YOUR GOAL> Report how many lines in the records carry the string "computer", and give no further text.

[Collected data]

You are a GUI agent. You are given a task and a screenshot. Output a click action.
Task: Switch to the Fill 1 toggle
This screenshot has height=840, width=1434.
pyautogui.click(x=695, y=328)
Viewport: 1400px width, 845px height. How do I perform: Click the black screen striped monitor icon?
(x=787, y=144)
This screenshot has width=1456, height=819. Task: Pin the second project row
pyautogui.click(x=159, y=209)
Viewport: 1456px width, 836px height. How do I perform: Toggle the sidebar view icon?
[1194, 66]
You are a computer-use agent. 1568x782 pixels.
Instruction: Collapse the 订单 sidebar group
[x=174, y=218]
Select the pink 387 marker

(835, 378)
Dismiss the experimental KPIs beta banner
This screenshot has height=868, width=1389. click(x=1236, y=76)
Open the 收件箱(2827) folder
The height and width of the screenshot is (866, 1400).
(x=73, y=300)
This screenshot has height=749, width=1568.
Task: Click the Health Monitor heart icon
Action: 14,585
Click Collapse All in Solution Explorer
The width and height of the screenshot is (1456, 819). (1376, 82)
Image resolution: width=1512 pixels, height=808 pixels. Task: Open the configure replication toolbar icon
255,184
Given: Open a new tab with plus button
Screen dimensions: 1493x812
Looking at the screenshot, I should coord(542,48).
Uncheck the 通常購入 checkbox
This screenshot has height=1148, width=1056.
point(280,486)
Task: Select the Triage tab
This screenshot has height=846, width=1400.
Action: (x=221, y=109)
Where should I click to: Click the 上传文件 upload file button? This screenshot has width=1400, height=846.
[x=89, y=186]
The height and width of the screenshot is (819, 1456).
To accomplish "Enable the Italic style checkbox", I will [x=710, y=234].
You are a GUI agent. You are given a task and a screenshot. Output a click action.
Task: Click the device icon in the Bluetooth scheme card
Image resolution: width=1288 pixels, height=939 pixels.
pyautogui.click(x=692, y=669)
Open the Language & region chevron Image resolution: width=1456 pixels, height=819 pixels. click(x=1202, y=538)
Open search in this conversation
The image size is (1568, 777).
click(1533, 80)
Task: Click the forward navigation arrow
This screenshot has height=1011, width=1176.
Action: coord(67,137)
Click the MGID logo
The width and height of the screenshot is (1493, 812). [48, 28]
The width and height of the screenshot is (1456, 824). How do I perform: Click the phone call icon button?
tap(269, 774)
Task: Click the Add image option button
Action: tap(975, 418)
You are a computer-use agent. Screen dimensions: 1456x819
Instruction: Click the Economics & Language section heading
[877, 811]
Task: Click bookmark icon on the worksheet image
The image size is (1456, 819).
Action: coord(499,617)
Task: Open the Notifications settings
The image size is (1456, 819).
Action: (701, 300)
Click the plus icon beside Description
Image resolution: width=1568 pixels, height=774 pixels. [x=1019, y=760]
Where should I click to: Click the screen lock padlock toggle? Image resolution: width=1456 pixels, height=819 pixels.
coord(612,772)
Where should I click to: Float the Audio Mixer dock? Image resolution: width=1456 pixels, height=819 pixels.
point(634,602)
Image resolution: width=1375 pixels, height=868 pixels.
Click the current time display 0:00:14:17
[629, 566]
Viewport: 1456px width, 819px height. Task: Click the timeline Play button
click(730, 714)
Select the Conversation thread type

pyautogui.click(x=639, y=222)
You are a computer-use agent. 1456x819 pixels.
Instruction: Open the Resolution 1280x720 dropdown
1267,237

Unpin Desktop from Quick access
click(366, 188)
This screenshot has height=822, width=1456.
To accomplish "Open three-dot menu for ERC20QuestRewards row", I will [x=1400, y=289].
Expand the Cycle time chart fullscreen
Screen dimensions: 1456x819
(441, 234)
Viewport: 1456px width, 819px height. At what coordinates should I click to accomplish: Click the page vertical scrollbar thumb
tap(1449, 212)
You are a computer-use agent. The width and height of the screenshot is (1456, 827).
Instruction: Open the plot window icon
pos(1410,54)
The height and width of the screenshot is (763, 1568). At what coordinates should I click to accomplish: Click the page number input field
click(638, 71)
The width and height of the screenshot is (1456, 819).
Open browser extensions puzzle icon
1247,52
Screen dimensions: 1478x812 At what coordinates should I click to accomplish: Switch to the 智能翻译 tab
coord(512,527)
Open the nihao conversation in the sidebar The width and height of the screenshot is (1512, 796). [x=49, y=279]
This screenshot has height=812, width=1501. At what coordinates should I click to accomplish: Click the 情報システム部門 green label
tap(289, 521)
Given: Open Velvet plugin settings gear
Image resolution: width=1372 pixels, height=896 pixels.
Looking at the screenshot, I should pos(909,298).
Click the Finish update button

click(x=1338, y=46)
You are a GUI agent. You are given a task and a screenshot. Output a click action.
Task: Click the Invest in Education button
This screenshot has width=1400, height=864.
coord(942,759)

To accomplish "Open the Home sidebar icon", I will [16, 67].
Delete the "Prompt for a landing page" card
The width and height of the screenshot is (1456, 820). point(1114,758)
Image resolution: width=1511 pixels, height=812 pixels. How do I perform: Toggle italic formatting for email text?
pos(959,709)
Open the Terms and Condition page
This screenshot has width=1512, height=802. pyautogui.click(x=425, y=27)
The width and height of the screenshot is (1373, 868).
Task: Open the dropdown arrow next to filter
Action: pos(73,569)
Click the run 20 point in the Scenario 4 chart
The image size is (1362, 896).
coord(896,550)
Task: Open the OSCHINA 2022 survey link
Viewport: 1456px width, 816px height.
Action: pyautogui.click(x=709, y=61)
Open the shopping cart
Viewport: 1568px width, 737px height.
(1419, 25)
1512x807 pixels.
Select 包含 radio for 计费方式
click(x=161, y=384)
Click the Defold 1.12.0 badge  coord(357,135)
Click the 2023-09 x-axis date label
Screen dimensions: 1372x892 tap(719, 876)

ANSWER TO THIS PROBLEM> 4